◆ What you will do ◆
Below are some records; output all of them exactly as they read.
*** Dataset entries Section Begins ***
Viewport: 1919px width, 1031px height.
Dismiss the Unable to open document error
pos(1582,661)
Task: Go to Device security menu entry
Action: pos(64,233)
*** Dataset entries Section Ends ***
◆ Answer space ◆
Viewport: 1919px width, 1031px height.
Dismiss the Unable to open document error
pos(1582,661)
Task: Go to Device security menu entry
Action: pos(64,233)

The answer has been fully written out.